§ **Exercise**: List the items as numbered lines, dropping blank lines, beginning with the line containing "Open the Post type dropdown" and continuing through the line containing "Action: coord(305,400)".
--- Begin Given data ---
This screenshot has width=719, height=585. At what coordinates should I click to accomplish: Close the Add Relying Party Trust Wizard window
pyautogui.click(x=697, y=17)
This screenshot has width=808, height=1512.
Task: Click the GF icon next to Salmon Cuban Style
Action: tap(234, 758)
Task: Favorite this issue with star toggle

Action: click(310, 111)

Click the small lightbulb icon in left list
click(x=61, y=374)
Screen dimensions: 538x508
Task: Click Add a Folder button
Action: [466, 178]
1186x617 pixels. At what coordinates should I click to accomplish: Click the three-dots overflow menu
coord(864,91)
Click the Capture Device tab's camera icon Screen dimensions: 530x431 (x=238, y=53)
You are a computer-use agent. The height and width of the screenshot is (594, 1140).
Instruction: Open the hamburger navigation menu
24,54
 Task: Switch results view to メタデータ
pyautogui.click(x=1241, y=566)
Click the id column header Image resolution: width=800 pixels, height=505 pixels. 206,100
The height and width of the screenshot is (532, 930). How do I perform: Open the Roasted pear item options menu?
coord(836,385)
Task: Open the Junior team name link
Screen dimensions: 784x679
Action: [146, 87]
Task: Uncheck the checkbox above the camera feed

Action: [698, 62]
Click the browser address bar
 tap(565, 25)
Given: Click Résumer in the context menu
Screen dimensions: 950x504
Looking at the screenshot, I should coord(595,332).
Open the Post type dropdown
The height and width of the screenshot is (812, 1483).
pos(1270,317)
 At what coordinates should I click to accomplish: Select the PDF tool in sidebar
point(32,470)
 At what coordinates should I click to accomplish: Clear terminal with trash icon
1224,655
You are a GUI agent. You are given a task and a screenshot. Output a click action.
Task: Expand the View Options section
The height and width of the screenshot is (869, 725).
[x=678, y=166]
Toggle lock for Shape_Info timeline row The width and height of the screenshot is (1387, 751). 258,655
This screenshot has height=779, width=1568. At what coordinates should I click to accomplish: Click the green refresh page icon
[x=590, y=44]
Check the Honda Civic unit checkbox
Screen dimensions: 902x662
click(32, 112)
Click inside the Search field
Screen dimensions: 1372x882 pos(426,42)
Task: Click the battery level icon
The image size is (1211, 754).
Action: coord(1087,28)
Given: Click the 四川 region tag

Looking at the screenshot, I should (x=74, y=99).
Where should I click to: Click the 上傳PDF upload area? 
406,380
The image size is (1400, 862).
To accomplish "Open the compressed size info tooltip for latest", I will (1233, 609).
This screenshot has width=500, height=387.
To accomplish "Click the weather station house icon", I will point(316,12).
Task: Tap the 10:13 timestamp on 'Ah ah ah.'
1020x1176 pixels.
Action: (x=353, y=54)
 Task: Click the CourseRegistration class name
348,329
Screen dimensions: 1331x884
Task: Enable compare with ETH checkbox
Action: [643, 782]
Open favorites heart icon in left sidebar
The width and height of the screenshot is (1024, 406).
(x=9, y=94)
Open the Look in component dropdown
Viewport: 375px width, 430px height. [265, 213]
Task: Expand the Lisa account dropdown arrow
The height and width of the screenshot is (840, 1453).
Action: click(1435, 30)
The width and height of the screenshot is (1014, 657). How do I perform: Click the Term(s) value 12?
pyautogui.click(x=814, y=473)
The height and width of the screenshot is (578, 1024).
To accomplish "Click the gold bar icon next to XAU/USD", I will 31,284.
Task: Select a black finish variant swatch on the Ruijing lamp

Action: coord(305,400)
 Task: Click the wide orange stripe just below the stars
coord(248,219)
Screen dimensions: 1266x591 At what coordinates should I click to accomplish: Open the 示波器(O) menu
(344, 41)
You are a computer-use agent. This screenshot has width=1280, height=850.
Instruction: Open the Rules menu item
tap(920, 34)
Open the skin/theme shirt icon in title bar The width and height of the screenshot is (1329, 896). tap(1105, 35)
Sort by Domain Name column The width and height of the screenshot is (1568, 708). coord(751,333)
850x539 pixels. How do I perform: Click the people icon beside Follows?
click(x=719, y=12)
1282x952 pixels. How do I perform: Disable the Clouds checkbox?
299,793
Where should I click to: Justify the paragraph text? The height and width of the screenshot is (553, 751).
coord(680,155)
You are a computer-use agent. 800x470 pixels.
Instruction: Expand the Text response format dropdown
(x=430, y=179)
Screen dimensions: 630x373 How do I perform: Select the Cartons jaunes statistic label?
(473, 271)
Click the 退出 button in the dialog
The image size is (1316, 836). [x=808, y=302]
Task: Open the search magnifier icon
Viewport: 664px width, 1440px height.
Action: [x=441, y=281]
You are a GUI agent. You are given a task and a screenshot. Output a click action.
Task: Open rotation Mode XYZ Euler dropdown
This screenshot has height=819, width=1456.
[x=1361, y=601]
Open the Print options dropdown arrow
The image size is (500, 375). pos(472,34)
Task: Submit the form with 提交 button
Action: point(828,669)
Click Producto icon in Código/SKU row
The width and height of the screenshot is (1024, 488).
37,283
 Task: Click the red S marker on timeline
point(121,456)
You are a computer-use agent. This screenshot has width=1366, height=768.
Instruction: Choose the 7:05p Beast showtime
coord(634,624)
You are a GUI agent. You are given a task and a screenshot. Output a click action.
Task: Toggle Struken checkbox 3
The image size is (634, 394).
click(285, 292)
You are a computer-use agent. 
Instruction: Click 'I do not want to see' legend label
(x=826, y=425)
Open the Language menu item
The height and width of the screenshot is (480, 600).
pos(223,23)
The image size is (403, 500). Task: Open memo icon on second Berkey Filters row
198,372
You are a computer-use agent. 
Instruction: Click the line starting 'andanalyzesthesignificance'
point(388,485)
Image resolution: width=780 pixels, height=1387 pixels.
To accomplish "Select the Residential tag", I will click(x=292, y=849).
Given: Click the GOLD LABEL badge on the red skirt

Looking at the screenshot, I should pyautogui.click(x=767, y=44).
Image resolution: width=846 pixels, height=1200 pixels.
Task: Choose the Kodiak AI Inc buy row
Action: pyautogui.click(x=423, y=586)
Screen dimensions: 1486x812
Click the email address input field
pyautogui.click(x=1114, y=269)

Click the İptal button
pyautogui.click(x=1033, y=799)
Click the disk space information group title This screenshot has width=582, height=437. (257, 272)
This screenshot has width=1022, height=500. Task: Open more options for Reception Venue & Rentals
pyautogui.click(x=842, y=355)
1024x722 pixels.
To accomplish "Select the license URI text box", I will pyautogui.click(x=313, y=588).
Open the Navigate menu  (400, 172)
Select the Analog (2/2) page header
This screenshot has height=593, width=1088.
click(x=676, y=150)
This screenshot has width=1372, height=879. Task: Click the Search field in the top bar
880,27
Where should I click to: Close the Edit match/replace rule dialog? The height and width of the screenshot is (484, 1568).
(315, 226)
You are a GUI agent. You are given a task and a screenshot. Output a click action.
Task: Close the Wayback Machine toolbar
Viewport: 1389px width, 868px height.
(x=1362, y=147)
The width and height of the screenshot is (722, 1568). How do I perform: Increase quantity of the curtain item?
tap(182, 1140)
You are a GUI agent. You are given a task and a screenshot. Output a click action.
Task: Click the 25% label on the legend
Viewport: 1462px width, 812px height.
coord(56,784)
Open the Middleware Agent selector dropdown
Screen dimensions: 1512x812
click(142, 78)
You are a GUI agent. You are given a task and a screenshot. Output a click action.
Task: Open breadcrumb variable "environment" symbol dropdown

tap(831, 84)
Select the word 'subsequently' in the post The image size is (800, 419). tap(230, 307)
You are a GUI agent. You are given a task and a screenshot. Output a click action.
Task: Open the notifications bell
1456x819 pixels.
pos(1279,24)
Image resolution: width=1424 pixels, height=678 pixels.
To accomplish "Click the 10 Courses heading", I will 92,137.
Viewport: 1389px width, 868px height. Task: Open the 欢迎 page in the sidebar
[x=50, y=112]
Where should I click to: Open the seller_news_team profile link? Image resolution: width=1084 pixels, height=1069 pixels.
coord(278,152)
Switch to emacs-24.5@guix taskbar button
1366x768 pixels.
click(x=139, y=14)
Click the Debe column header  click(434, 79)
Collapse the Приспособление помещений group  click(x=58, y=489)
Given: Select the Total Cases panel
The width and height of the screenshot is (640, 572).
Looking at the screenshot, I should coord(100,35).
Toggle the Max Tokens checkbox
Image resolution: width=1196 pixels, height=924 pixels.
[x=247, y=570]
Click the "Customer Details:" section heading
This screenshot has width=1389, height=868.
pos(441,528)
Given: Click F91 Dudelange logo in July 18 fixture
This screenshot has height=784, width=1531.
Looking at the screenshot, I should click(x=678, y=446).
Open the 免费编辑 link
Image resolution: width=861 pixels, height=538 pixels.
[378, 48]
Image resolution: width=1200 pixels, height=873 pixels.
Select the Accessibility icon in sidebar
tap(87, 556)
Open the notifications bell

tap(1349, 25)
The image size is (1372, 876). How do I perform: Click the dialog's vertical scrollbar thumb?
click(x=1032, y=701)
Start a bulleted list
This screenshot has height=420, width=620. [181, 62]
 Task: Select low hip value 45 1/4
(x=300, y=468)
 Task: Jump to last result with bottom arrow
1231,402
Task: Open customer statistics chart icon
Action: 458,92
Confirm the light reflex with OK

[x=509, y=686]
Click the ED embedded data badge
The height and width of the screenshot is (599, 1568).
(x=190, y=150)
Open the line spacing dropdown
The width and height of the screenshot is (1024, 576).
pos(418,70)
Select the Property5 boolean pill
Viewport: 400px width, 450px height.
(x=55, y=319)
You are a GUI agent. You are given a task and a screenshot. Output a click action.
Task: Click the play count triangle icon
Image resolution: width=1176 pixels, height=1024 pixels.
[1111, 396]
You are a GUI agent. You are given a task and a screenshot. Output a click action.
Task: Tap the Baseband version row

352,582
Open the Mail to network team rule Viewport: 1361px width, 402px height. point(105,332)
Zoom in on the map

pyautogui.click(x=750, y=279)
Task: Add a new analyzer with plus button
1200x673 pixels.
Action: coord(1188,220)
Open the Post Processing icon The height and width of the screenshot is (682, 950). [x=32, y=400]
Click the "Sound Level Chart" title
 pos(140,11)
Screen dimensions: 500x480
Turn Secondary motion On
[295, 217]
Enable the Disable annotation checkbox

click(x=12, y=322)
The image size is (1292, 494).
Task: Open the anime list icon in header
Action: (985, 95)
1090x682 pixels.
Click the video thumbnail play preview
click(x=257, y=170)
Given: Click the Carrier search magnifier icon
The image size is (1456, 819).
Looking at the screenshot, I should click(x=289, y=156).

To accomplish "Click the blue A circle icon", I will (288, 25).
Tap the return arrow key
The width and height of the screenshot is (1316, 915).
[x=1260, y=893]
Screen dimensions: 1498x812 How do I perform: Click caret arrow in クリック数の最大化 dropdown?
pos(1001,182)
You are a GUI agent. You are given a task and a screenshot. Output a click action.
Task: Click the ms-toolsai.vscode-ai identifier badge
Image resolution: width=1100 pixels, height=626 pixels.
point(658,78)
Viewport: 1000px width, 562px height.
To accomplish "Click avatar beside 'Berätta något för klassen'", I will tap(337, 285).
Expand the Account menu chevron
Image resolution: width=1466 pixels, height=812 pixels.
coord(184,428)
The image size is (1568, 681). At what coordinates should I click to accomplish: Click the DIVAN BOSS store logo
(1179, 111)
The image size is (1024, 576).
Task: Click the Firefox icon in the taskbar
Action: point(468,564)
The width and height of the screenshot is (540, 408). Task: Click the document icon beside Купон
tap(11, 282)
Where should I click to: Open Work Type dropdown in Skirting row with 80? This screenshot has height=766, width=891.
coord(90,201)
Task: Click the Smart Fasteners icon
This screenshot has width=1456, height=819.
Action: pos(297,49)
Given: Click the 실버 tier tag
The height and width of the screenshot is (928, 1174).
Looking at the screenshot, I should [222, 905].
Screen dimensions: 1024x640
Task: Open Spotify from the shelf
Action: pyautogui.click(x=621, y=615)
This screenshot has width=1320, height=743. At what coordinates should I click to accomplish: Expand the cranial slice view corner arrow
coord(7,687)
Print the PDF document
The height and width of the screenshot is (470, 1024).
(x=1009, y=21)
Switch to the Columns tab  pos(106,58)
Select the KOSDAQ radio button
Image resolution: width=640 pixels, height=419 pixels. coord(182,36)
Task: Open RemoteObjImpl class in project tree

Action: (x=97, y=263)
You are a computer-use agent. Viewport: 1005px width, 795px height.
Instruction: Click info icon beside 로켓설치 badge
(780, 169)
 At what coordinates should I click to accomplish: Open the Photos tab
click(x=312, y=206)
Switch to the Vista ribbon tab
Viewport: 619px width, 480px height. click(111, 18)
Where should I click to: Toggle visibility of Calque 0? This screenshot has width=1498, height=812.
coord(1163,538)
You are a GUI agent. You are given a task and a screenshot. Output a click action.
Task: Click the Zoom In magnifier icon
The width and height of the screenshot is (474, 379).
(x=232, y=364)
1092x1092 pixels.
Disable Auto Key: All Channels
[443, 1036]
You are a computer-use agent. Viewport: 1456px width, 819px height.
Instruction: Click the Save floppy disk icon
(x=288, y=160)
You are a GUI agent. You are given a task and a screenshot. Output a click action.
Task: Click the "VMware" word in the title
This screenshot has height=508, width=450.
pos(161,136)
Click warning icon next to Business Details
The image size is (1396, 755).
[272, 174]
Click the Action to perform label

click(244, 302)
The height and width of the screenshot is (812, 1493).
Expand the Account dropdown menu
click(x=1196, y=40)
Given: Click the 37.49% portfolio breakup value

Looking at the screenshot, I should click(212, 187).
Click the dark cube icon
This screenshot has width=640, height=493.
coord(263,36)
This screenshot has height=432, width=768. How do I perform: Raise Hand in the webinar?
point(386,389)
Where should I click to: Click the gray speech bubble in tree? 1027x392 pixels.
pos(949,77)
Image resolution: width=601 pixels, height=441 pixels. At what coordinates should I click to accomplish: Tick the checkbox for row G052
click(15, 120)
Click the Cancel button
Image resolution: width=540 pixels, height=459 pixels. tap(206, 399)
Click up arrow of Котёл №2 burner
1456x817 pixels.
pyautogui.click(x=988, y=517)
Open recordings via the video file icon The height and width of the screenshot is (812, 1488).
--- End Given data ---
§ **Response for this exercise**:
1. Open the Post type dropdown
2. The height and width of the screenshot is (812, 1483).
3. pos(1270,317)
4.  At what coordinates should I click to accomplish: Select the PDF tool in sidebar
5. point(32,470)
6.  At what coordinates should I click to accomplish: Clear terminal with trash icon
7. 1224,655
8. You are a GUI agent. You are given a task and a screenshot. Output a click action.
9. Task: Expand the View Options section
10. The height and width of the screenshot is (869, 725).
11. [x=678, y=166]
12. Toggle lock for Shape_Info timeline row The width and height of the screenshot is (1387, 751). 258,655
13. This screenshot has height=779, width=1568. At what coordinates should I click to accomplish: Click the green refresh page icon
14. [x=590, y=44]
15. Check the Honda Civic unit checkbox
16. Screen dimensions: 902x662
17. click(32, 112)
18. Click inside the Search field
19. Screen dimensions: 1372x882 pos(426,42)
20. Task: Click the battery level icon
21. The image size is (1211, 754).
22. Action: coord(1087,28)
23. Given: Click the 四川 region tag
24. Looking at the screenshot, I should (x=74, y=99).
25. Where should I click to: Click the 上傳PDF upload area? 
26. 406,380
27. The image size is (1400, 862).
28. To accomplish "Open the compressed size info tooltip for latest", I will (1233, 609).
29. This screenshot has width=500, height=387.
30. To accomplish "Click the weather station house icon", I will point(316,12).
31. Task: Tap the 10:13 timestamp on 'Ah ah ah.'
32. 1020x1176 pixels.
33. Action: (x=353, y=54)
34.  Task: Click the CourseRegistration class name
35. 348,329
36. Screen dimensions: 1331x884
37. Task: Enable compare with ETH checkbox
38. Action: [643, 782]
39. Open favorites heart icon in left sidebar
40. The width and height of the screenshot is (1024, 406).
41. (x=9, y=94)
42. Open the Look in component dropdown
43. Viewport: 375px width, 430px height. [265, 213]
44. Task: Expand the Lisa account dropdown arrow
45. The height and width of the screenshot is (840, 1453).
46. Action: click(1435, 30)
47. The width and height of the screenshot is (1014, 657). How do I perform: Click the Term(s) value 12?
48. pyautogui.click(x=814, y=473)
49. The height and width of the screenshot is (578, 1024).
50. To accomplish "Click the gold bar icon next to XAU/USD", I will 31,284.
51. Task: Select a black finish variant swatch on the Ruijing lamp
52. Action: coord(305,400)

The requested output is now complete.